Когда я вошел в контору, по тому, как все на меня посмотрели, особенно Абеднего, который первым делом предложил мне понюшку табаку из своей золотой табакерки, я тотчас понял, что дело сделано. А Раундхэнд, подойдя просмотреть мою конторскую книгу, с чувством потряс мне руку, объявил, что почерк у меня превосходнейший (скажу, не хвастаясь, так оно и есть), и пригласил меня отобедать у него на Мидлтон-сквер в следующее воскресенье.
– У нас, конечно, нет того шику, что у ваших друзей в Вест-Энде. Последние слова он произнес с особенным выражением. – Но мы с Амелией всегда рады принять друга и попотчевать его от души – херес, старый портвейн, скромно, зато вволю! Так как же?

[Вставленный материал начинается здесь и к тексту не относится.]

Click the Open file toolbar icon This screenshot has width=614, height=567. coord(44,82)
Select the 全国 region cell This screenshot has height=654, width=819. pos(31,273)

Я сказал, что приду непременно и прихвачу с собою Хоскинса.
Он отвечал, что я его разодолжил и что он будет весьма рад видеть Хоскинса; и в назначенный день и час мы, как и было условлено, припожаловали на Мидлтон-сквер; но хотя Гас был одиннадцатый конторщик, а я двенадцатый, я заметил, что мне подносили первому, да к тому же лучшие куски. В тарелке с телячьим супом, которую поставили передо мной, оказалось против Хоскинсовой вдвое больше фрикаделей, и мне же выложили из сотейника чуть не все устрицы. Какое-то блюдо Раундхэнд предлог жил было Гасу прежде меня. Но тут его дородная, свирепая на вид супруга, в платье красного крепа и в тюрбане, сидящая во главе стола, прикрикнула: «Энтони!» – и бедняга Раундхэнд торопливо поставил тарелку на место и покраснел до корней волос. А слышали бы вы, как миссис Раундхэнд разливалась соловьем об Вест-Энде! У ней, сами понимаете, имелась Книга пэров, и она столько всего знала про семейство Бум, что я просто опомниться не мог от изумления. Она спрашивала меня, каков доход лорда Бума, сколько у него выходит в год – двадцать тысяч, тридцать, сорок, а то, может, и все сто пятьдесят? Приглашают ли меня в замок Бумов? Как одеваются молодые графини, и неужто они носят эти ужасные рукава с буфами, какие нынче входят в моду? И тут миссис Раундхэнд бросила взгляд на свои толстые, все в веснушках, обнаженные руки, которыми она очень гордилась.